You can lock every table and still leak across orgs at the embedding layer.

ASR

Apollo Space Research

Apollo Space

April 10, 2026 · 10 min read

An agent serving one customer asks a plain question, “what did we agree about renewals last quarter?”, and the retrieval layer answers with a passage. The passage is relevant. The passage is well-formed. The passage belongs to a different company. No error fired. No alarm rang. The log shows a successful query returning a high-similarity match, which is exactly what you asked it to do.

That is the leak. It does not look like a breach. It looks like a good search result.

You can lock every table and still leak across orgs at the embedding layer.

This post is about why the place you most carefully secured, your relational data, is not the place your multi-tenant boundary actually breaks, and what it takes to close the gap your row-level rules never covered.

The boundary you built, and the door you left open

The standard way you isolate tenants is well understood and, for the database, genuinely solid. Every row carries an org id. Every query filters on it. Row-level security enforces the filter at the engine, so even a query that forgets the WHERE clause comes back empty for the wrong tenant. You test it with a cross-org probe, connect as org A, ask for org B’s rows, get nothing, and the test passes. The relational boundary holds.

Then you add retrieval, because the agents need to remember things and search over documents. You embed the customer’s files, their notes, their past conversations. You drop the vectors into an index. And the index, by default, is one big shared space where similarity is the only thing that decides what comes back.

Here is the quiet part. Similarity does not know about tenants.

A nearest-neighbor search finds the closest vectors to your query vector, full stop. It does not care which org produced them. Two companies in the same industry write about the same things, the same contract clauses, the same product names, the same recurring problems, so their embeddings land near each other in the space. Ask for “our renewal terms” and the closest match might be yours, or it might be the company three rows over whose contract used nearly identical language. The math is working perfectly. It is just answering a question you did not mean to ask.

The database boundary is a wall. The vector index, left alone, is a wall with a door cut into it that no one drew on the floor plan.

Why this leak is so hard to see

The reason this survives in production is that every failure mode you have instincts for is absent.

A SQL injection throws errors and trips scanners. A missing auth check returns a 403 someone notices. A cross-tenant leak in your relational layer fails loudly the moment your probe test runs. You have built a whole career’s worth of reflexes around boundary failures that announce themselves.

The vector leak announces nothing. The query succeeds. The latency is normal. The result has a high similarity score, which your monitoring reads as a good retrieval, not a suspicious one. The agent, downstream, weaves the foreign passage into a fluent answer, because that is what it does with whatever retrieval hands it. The person reading the answer has no way to know one sentence came from someone else’s data. Neither does your error budget.

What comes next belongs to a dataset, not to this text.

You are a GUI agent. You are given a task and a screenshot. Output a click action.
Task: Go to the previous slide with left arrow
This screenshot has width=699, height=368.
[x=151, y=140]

A relational leak fails like a break-in. A vector leak fails like a good search result.

So the leak does not show up where you look for leaks. It shows up as a slightly-too-knowledgeable answer, occasionally, to a question that touched a topic two customers had in common, which is the hardest possible signal to distinguish from your retrieval simply working well. By the time anyone suspects it, it has been answering questions for weeks.

The naive fix: filter the results after the search

The first instinct, once you see the problem, is the obvious one. Run the similarity search across the shared index, get the top matches back, and then drop any result whose org id does not match the caller. Filter after retrieval. Problem solved.

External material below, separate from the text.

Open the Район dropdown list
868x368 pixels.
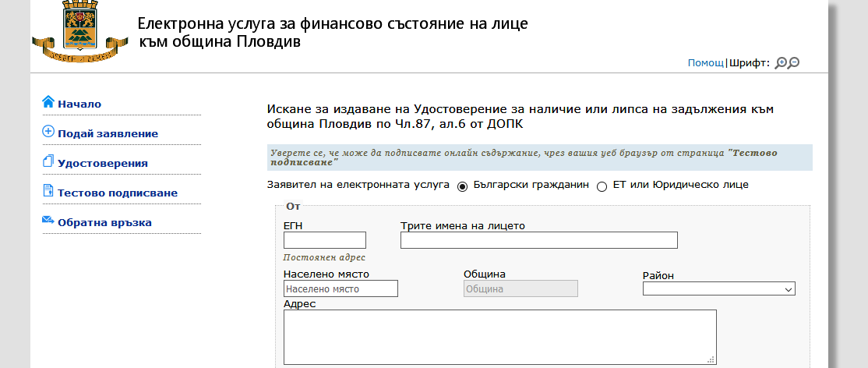point(719,288)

It is not solved, and the reason is worth slowing down on, because it is the trap most teams fall into first.

A nearest-neighbor index returns a fixed number of candidates, say the top ten closest vectors. If you ask for ten and then throw away the seven that belong to other tenants, you have not returned the tenant’s three best matches. You have returned whichever of the tenant’s matches happened to survive the cull, and you have silently dropped the rest of the result set on the floor. In a shared space where other tenants’ documents crowd the neighborhood, the tenant’s own most relevant passage might rank eleventh, past the cutoff, and never appear at all. You over-fetch to compensate, asking for the top hundred to be safe, and now you have made every query slower, leakier in transit, and still not guaranteed correct, because there is no fetch size that’s provably enough when you do not know how many foreign neighbors sit between the caller and their own data.

Post-filtering treats the boundary as cleanup. But a boundary you apply after the fact is a boundary the search already crossed. The vectors were compared. The neighbors were ranked. The foreign data was, for a moment, a candidate answer, and a moment is all a leak needs.

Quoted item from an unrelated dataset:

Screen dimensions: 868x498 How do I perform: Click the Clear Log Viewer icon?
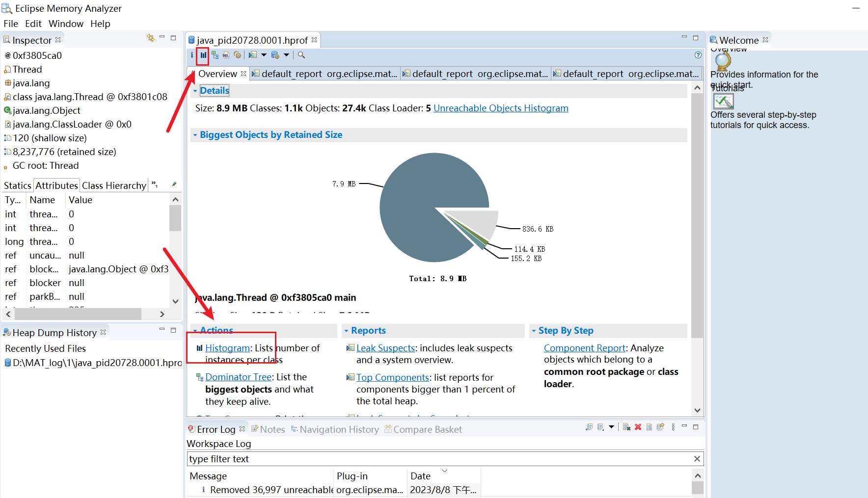pos(626,427)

The fix is not to clean up after the search. It is to make sure the search never sees the other tenant’s vectors in the first place.

Our way: the org id is part of the question, not a filter on the answer

The boundary has to live inside the retrieval, not around it. The org is not a condition you check at the end. It is part of what “nearest” means.

There are a few honest ways to do this, and which one fits depends on scale, but they share one principle: a tenant’s query is only ever compared against that tenant’s vectors. The foreign data is not ranked and discarded. It is never in the candidate pool at all.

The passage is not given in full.